**EXERCISE REQUIREMENTS**. Below are some records. Copy every line in them that holds "each".

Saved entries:

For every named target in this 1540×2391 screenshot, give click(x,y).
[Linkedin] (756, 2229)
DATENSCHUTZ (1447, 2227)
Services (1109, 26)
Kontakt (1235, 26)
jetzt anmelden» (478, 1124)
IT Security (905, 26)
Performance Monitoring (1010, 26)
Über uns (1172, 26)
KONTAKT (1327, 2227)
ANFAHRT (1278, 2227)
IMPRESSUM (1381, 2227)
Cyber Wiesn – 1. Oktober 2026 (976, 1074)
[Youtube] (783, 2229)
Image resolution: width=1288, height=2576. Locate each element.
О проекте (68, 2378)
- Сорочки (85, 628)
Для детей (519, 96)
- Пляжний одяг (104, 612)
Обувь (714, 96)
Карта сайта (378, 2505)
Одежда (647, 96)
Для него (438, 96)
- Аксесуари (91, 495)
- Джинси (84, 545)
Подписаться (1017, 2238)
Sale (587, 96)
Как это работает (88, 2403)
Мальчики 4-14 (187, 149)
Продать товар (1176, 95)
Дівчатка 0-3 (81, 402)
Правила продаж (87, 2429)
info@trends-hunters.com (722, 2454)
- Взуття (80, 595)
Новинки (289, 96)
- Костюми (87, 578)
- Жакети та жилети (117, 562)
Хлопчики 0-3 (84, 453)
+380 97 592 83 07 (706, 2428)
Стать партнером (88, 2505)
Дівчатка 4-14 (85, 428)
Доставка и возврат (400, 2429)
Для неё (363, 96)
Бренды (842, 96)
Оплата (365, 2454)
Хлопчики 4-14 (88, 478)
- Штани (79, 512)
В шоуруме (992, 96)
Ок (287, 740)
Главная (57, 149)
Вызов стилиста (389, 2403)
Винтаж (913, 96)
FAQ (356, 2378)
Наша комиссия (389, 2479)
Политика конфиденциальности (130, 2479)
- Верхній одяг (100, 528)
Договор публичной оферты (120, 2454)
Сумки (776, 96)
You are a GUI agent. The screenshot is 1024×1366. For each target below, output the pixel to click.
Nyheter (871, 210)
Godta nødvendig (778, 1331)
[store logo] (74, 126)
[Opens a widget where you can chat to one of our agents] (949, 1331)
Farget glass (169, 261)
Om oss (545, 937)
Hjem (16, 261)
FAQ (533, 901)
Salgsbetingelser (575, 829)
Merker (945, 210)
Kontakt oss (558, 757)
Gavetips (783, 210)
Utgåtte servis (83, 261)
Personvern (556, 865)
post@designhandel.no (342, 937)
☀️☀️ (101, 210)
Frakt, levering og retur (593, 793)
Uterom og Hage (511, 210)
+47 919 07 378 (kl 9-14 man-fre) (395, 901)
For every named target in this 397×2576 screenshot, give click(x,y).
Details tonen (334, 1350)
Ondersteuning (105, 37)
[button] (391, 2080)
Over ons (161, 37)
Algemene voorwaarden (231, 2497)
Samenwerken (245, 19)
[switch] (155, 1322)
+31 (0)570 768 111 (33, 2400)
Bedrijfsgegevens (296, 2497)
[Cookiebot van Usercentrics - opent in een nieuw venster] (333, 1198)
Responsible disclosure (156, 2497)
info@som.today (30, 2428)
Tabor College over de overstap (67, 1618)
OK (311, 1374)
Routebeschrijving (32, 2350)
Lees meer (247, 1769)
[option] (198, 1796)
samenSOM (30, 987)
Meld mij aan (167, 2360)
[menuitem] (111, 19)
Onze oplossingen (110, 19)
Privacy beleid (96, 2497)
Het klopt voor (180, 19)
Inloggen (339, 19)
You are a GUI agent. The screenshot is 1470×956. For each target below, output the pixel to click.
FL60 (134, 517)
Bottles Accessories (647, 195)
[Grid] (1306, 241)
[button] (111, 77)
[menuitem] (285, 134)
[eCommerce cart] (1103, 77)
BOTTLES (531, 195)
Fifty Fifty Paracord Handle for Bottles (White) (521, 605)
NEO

**EXERCISE RESULT**.
Image resolution: width=1288, height=2576. Locate each element.
You are a GUI agent. The screenshot is 1024×1366. For each target below, output the pixel to click.
You are a GUI agent. The screenshot is 1470×956. For each target below, output the pixel to click.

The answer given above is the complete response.